#### [RECORDS FOR THIS TASK]
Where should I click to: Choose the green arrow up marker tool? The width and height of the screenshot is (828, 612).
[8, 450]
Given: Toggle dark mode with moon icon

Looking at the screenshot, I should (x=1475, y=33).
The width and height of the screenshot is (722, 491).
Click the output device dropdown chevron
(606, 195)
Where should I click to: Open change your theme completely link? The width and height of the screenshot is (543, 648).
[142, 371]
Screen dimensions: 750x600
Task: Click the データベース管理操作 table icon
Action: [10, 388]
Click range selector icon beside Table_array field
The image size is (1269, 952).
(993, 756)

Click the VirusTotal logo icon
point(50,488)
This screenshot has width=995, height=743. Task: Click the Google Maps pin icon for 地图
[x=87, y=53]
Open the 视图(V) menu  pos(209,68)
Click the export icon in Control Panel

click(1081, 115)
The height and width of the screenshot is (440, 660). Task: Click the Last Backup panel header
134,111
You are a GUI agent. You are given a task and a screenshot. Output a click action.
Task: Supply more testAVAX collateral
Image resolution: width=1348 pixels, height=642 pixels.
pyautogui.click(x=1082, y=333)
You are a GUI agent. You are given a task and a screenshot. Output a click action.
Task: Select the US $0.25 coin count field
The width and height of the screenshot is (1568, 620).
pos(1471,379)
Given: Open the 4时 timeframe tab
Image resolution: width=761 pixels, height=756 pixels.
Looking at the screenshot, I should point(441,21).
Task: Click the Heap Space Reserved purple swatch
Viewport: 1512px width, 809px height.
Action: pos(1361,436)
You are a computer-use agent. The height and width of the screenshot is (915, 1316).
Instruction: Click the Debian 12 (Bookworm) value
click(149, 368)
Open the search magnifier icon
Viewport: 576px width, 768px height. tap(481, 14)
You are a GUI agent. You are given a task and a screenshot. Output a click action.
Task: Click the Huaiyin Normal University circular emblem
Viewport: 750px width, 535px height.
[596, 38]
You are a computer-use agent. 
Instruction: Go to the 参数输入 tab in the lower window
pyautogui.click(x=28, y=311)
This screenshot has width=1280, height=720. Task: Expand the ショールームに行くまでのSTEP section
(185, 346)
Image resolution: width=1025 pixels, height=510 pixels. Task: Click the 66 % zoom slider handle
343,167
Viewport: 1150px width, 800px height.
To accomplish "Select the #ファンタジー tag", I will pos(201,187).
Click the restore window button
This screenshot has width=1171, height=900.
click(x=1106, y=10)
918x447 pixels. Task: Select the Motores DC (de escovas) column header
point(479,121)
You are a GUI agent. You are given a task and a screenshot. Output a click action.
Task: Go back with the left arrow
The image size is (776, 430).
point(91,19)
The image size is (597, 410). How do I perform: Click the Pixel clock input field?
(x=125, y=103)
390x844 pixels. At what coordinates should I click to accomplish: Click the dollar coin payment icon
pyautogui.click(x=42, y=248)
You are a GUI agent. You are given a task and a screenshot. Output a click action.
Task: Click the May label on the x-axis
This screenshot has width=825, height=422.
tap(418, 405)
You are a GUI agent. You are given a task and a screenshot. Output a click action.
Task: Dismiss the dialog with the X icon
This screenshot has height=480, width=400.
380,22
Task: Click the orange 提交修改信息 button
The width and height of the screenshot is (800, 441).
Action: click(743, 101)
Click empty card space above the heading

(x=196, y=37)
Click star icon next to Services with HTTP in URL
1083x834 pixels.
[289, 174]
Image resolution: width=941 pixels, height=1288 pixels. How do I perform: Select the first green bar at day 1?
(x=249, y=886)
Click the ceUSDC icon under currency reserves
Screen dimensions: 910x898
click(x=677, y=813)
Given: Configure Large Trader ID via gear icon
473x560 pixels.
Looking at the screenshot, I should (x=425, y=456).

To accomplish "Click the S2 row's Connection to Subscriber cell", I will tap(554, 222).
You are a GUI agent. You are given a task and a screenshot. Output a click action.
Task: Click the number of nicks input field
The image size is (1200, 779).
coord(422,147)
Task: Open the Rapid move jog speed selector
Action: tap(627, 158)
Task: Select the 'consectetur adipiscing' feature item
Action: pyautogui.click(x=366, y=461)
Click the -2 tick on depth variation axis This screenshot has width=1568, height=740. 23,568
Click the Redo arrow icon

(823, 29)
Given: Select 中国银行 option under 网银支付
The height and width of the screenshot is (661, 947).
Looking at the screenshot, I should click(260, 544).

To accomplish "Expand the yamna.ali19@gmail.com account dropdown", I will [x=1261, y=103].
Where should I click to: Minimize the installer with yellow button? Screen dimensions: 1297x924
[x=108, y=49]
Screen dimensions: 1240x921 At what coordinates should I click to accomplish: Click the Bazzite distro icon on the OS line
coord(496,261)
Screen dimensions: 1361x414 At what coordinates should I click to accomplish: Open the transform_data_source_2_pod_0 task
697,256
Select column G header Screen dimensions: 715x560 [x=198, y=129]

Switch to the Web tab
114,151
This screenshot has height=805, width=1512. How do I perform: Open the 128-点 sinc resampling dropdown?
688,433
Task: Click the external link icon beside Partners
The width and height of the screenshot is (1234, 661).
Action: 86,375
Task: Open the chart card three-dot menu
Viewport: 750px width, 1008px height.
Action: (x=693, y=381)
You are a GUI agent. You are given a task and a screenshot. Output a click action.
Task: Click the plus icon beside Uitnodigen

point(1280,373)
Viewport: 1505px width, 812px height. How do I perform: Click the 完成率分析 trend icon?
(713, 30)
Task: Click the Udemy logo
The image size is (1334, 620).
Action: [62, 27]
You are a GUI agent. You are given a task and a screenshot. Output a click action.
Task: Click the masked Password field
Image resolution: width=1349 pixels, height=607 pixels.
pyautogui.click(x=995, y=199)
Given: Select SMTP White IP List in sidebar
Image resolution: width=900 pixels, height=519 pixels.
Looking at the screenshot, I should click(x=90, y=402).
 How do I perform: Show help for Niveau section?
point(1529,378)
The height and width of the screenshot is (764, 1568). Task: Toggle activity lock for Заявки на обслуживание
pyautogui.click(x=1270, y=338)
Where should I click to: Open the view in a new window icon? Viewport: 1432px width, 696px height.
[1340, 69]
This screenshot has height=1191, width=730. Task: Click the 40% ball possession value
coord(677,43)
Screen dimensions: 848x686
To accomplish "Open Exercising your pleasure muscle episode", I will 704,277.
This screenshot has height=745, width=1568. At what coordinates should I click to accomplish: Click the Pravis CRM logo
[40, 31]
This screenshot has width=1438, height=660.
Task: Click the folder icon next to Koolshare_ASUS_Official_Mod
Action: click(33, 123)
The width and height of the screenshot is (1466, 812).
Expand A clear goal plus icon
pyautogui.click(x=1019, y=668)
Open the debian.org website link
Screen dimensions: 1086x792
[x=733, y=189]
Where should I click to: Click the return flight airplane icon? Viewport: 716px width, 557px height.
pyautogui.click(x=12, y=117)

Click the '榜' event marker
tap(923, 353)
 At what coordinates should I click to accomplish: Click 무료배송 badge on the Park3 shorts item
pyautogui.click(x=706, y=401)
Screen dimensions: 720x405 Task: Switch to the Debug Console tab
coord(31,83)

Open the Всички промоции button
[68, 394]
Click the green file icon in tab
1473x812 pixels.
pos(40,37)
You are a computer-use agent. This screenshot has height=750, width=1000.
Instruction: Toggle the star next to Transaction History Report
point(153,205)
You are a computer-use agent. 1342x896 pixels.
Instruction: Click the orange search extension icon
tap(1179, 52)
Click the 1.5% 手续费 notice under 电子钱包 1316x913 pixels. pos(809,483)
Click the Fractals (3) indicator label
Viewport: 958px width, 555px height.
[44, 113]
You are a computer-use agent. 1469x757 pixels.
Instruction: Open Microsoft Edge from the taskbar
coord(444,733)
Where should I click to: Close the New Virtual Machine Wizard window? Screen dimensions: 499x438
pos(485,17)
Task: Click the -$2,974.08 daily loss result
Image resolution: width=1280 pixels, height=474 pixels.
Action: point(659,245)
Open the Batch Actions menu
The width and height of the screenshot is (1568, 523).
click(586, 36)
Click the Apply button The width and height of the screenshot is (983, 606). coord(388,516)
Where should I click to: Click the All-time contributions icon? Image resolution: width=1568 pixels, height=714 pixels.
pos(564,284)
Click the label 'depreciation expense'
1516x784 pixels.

#### [INSTRUCTIONS FOR THE TASK]
Out of the data above, transcribe exactly and only the lines starting with the line that has "Viewport: 1150px width, 800px height." and going on through the line that has "Given: Select 中国银行 option under 网银支付", both included.

#### [WRITTEN RESPONSE]
Viewport: 1150px width, 800px height.
To accomplish "Select the #ファンタジー tag", I will pos(201,187).
Click the restore window button
This screenshot has width=1171, height=900.
click(x=1106, y=10)
918x447 pixels. Task: Select the Motores DC (de escovas) column header
point(479,121)
You are a GUI agent. You are given a task and a screenshot. Output a click action.
Task: Go back with the left arrow
The image size is (776, 430).
point(91,19)
The image size is (597, 410). How do I perform: Click the Pixel clock input field?
(x=125, y=103)
390x844 pixels. At what coordinates should I click to accomplish: Click the dollar coin payment icon
pyautogui.click(x=42, y=248)
You are a GUI agent. You are given a task and a screenshot. Output a click action.
Task: Click the May label on the x-axis
This screenshot has width=825, height=422.
tap(418, 405)
You are a GUI agent. You are given a task and a screenshot. Output a click action.
Task: Dismiss the dialog with the X icon
This screenshot has height=480, width=400.
380,22
Task: Click the orange 提交修改信息 button
The width and height of the screenshot is (800, 441).
Action: click(743, 101)
Click empty card space above the heading

(x=196, y=37)
Click star icon next to Services with HTTP in URL
1083x834 pixels.
[289, 174]
Image resolution: width=941 pixels, height=1288 pixels. How do I perform: Select the first green bar at day 1?
(x=249, y=886)
Click the ceUSDC icon under currency reserves
Screen dimensions: 910x898
click(x=677, y=813)
Given: Configure Large Trader ID via gear icon
473x560 pixels.
Looking at the screenshot, I should (x=425, y=456).

To accomplish "Click the S2 row's Connection to Subscriber cell", I will tap(554, 222).
You are a GUI agent. You are given a task and a screenshot. Output a click action.
Task: Click the number of nicks input field
The image size is (1200, 779).
coord(422,147)
Task: Open the Rapid move jog speed selector
Action: tap(627, 158)
Task: Select the 'consectetur adipiscing' feature item
Action: pyautogui.click(x=366, y=461)
Click the -2 tick on depth variation axis This screenshot has width=1568, height=740. 23,568
Click the Redo arrow icon

(823, 29)
Given: Select 中国银行 option under 网银支付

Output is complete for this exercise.